Cohn, L. B. (1995). Violent video games: Aggression, arousal, and desensitization in young adolescent boys. (Doctoral dissertation, University of Southern California, 1995). Dissertation Abstract International, 57 (2-B), 1463.

Abstract:  Video games pervade the lives of today’s children and adolescents. With video games becoming increasingly violent and realistic, it is important to assess their impact. Thus, the purpose of this study was to test the effect of playing violent video games on children’s aggression, arousal, and desensitization to violence. One hundred and twenty-four male sixth- through eighth-graders were randomly assigned to play either a violent video game, a nonviolent video game, or to a control condition where subjects played a simple puzzle. The independent measures consisted of game played, past video game experience, and baseline aggression. The dependent measures consisted of aggression, arousal, and desensitization. Baseline levels of projective aggression were measured with the Child Hostility Inventory (CHI) and post-treatment levels of projective aggression were measured with the Multiple Adjective Check List (MACL). Post-treatment behavioral aggression was measured by the intensity of noxious noise delivered to an opponent in a competitive game. Physiological arousal (heart rate) was monitored with a pulse meter at designated times throughout the experimental conditions. Desensitization did demonstrate that past play experience was related to post-treatment behavioral aggression even when initial levels of aggression were controlled, but was not related to arousal or desensitization.

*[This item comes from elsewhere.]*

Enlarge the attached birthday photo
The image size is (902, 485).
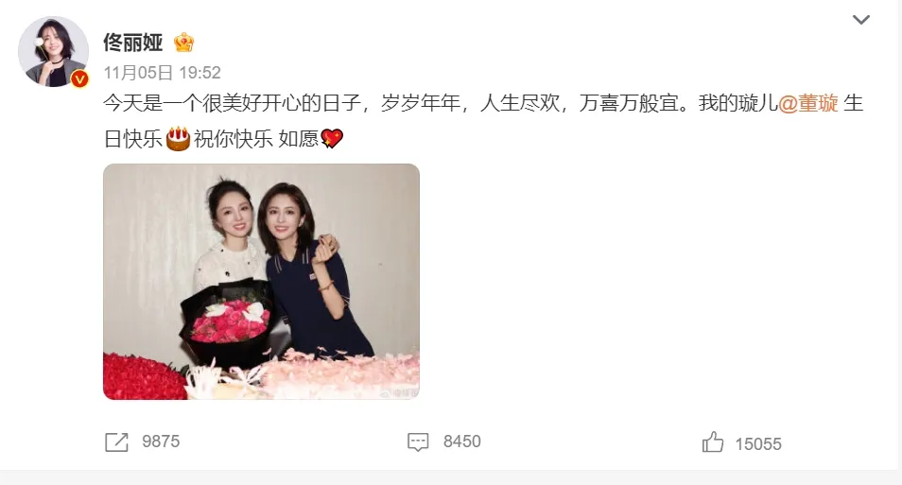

Also demonstrated was that baseline aggression was related to behavioral and projective aggression. The results are discussed within the context of some of the prominent theories of the transmission of aggressive behavior via violent media, specifically social learning theory and drive theory. Social learning theory was found to be a valuable framework for understanding the effect of video games on children and adolescents. Implications for research on video games are discussed. (PsycINFO Database Record (c) 2004 APA, all rights reserved)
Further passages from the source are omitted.